1.2 外周血單個核細胞(PBMCs)采集 每例對象無菌抽取靜脈血5 mL，置于EDTA抗凝管中，用Ficoll-Hypaque密度梯度離心法獲取PBMCs：取MM患者或健康志愿者外周靜脈血5 mL，乙二胺四乙酸二鉀(EDTA-K2)抗凝；15 mL離心管中加入3 mL Ficoll液，同時將外周血以2倍HBSS稀釋，加至Ficoll液面之上，1 000×g離心15 min；吸取PBMCs層，以10 mL HBSS洗滌2次(300×g離心10 min)后，置于1 mL含有10%DMSO的新生牛血清中-80℃過夜，液氮中保存，待測。骨髓血(2 mL)單個核細胞采集法同上。

1.3 流式細胞術檢測Treg細胞及Th17細胞數

1.3.1 Treg細胞 調整上述采集的細胞濃度為1×106/100 μL，加入20 μL CD4 PE-Cy5/CD25 PE抗體(BD Biosciences, 批號：555348/562525)，混勻后室溫、暗室孵育20 min，細胞染色緩沖液洗滌1次后以250×g離心5 min，棄上清；加入1 mL Foxp3破膜固定緩沖液，混勻后室溫、暗室孵育20 min，以250×g離心5 min，棄上清；細胞染色緩沖液洗1次，1 mL FOXP3破膜緩沖液洗滌2次，250×g離心5 min，棄上清；100 μL FOXP3破膜緩沖液重懸細胞，加入5 μL Alexa Fluor○R488 FOXP3抗體(BD Biosciences, 批號：560047)或5μL Alexa Fluor○R488小鼠IgG1 k同型對照(BD Biosciences, 批號：557721)，室溫、暗室孵育30 min；細胞染色緩沖液洗滌2次，以0.5 mL細胞染色緩沖液重懸，上流式細胞儀檢測。

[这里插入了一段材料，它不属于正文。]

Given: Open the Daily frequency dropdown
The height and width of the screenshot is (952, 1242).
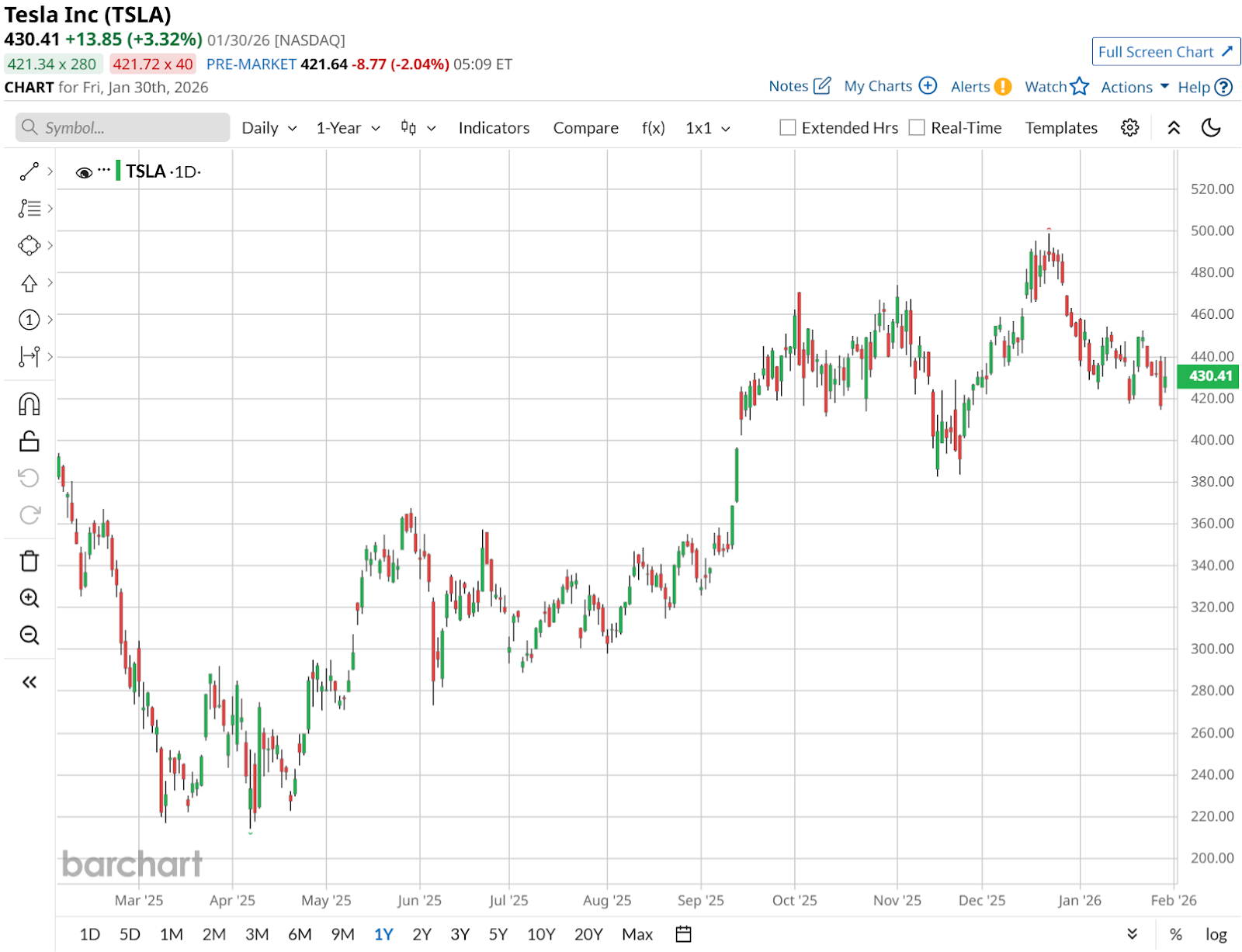Looking at the screenshot, I should [x=269, y=128].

1.3.2 Th17細胞 調整上述采集的細胞濃度為(0.5～1)×106/100 μL，加入0.5 mL固定緩沖液，混勻后室溫、暗室孵育20 min，以350×g離心5 min，棄上清；加入2 mL破膜緩沖液，混勻后室溫、暗室孵育20 min，以350×g離心5 min，棄上清，重復1次。100 μL破膜緩沖液重懸細胞，加入20 μL Alexa Fluor○R647小鼠IgG1 k同型對照/CD3-FITC/CD4-PE抗體(BD Biosciences, 批號：555339/562281)或IL-17 Alexa Fluor○R647/CD3-FITC/CD4-PE抗體，室溫、暗室孵育30 min，2 mL破膜緩沖液洗滌2次，0.5 mL細胞染色緩沖液重懸，上流式細胞儀檢測。

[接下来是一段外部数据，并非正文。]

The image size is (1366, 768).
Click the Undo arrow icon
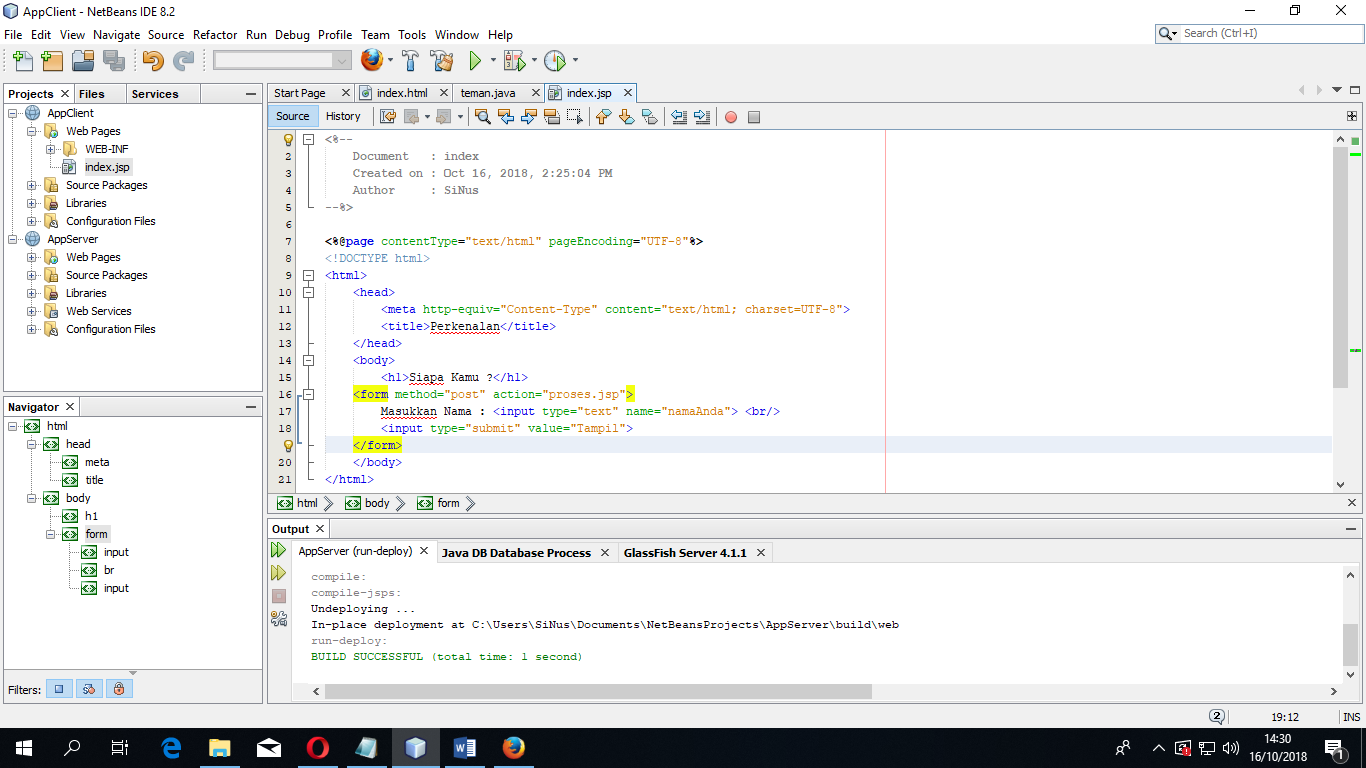coord(151,60)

1.4 RT-PCR檢測轉錄因子Foxp3及RORγt mRNA

的表達水平 PBMCs于37℃水浴復蘇后，HBSS洗滌，取(1～2)×106個細胞，加入1 mL Trizol，按照說明書提取總RNA。檢測RNA純度及濃度，取1 μg RNA的液體量，配制反轉錄反應液，37℃ 15 min、85℃ 5 s，逆轉錄cDNA。取cDNA 1 μL，配制qRT-PCR反應液，反應體系為20 μL。反應條件：95℃預變性30 s，95℃擴增5s，60℃延伸30 s；共40個循環。以GAPDH作為內參，記錄Ct值，計算相對RNA含量。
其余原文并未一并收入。